So how in the world did I discover milk that is flavored(and tastes) like melon? I found it at an Asian supermarket and if I lived in the Southern Hemisphere(where it's currently winter in July), I probably would've used the melon milk in some sort of stew. But 'tis not the season for stew up here in the Northern Hemisphere and serendipitously, I had to figure out what to do with the 6 pig ears i bought for just 6 bucks! After doing my online research on how to cook pig ears, I discovered one of the ways to cook it is to braise it in water for 2 1/2 hours. Instead of all of the liquid being water in this video, I used melon milk instead!
Ultimately, the pig ears didn't taste like the melon milk it was braised in but it did taste like bacon(which also happens to come from a pig) in the form of a thin steak, with the fatty parts of the ears being reminiscent of the richness that is beef bone marrow.
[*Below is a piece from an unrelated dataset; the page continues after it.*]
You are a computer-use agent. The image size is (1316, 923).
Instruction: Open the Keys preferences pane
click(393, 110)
Surprisingly, my kitchen smelled like popcorn as the pig ears were braising, even though the ears didn't taste like popcorn. But popcorn isn't a bad smell either!
You just can't eat pig ears for dinner(because that would be boring), so I had some veggies in the form of buffalo cauliflower to serve as a color contrast to drab brown that is braised pig ears, along with some wonton strips for a textural contrast and Korean BBQ sauce for dipping the pig ears in.
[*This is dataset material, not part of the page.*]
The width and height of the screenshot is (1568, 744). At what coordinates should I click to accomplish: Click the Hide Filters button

Preparing the ears was very interesting, to say the least. In case you didn't know, pig ears are hairy, so you have to shave the hair off with a disposable razor. Do not use shaving cream- that stuff isn't edible!
Speaking of shaving cream, I think of the reboot of The Gong Show when I think of shaving cream, with "Albert Sing-a-Long" singing Benny Bell's 1946 song "Shaving Cream" halfway throughout each episode. These lyrics stick in my head:
"Last night when I walked into my bathroom
I stepped in a big pile of ...shhhhh . . . aving cream,
be nice and clean. . . .
Shave ev'ry day and you'll always look keen."
If the singer stepped into a pile of shit instead, that would be hilarious, but then one has to wonder why there was a pile of shit on the floor in the first place. #philosophicalrant
I'm pretty sure you couldn't say the word "shit" back in 1946 though.
You may notice I only cooked 4 ears in the video when I mentioned I had 6. Well that's because my largest saucepot only had room for four ears. But I didn't waste the other 2, for I used them in Korean pancakes the following night. Note to self: pig ears don't like to be sauteed! But I don't blame them because I wouldn't want to pour hot oil over my ears either.
My dad initially said he was going to try a piece of the pig ears, but he chickened out at the last moment. :(
HELPFUL LINK: Melon Milk: www.amazon.com/Binggrae-Melon-Flavored-Drink-6-pack/dp/B00PXDYZZA/ref=sr_1_1_a_it?ie=UTF8&qid=1499540898&sr=8-1&
You will need:
For the cooking equipment:
A large saucepot with lid
For the dish:
4-6 pig ears(available at many Asian supermarkets)
Enough water to fill 60% of your large saucepot
At least 24 oz. melon-flavored milk(see HELPFUL LINK)
1/4 cup red cooking wine
3 tbsp. soy sauce
2 tbsp. granulated sugar
Pinch of apple pie spice or star anise
Pinch of cinnamon
Veggies(I used buffalo cauliflower)
Korean BBQ sauce
1. Thaw the ears out in the fridge for 24 hours. If there's still ice on the ears after that, just remove it with your fingers. Shave all the hair of the pig ears with disposable razors by shaving up and down the ears. You want the pig ears to feel smooth to the touch.
2. Pour enough water to fill 60% of your large saucepot and bring that water to a boil. Once the water is boiling, carefully drop the pig ears into the boiling water. You want the water to ideally submerge the ears.
3. Parboil(partially boil) the ears for 5-10 minutes to get rid of any impurities. Note: the water will stop boiling once you put the pig ears in, as the ears are at room temperature by this point. Count down from 5-10 minutes once the water starts boiling again.
4. After parboiling, take the ears out of the boiling liquid and drain the water. Clean the saucepot.
5. Once the saucepot is cleaned, pour the melon milk into it. If there's not enough milk to fill the saucepot 60% of the way, add water until you reach that point(I needed 2 cups of water). Pour the wine, soy sauce, granulated sugar, apple pie spice or star anise, and cinnamon into the large saucepot and mix all the ingredients up.
6. Place the pig ears into the saucepot and bring everything to a boil.
7. Once the melon milk mixture is boiling, reduce the heat to a simmer, put the lid on the pot, and let the ears simmer(braise) for 2 1/2 hours. Submerge the ears in the liquid every once in a while, as they have a tendency to float to the surface.
8. Once the ears are done braising(simmering), take them out of a saucepot and onto a plate. Place the ears into the fridge for 30 minutes to let them chill to room temperature.
9. Serve with veggies, wonton strips, and Korean BBQ sauce. Bon appetit!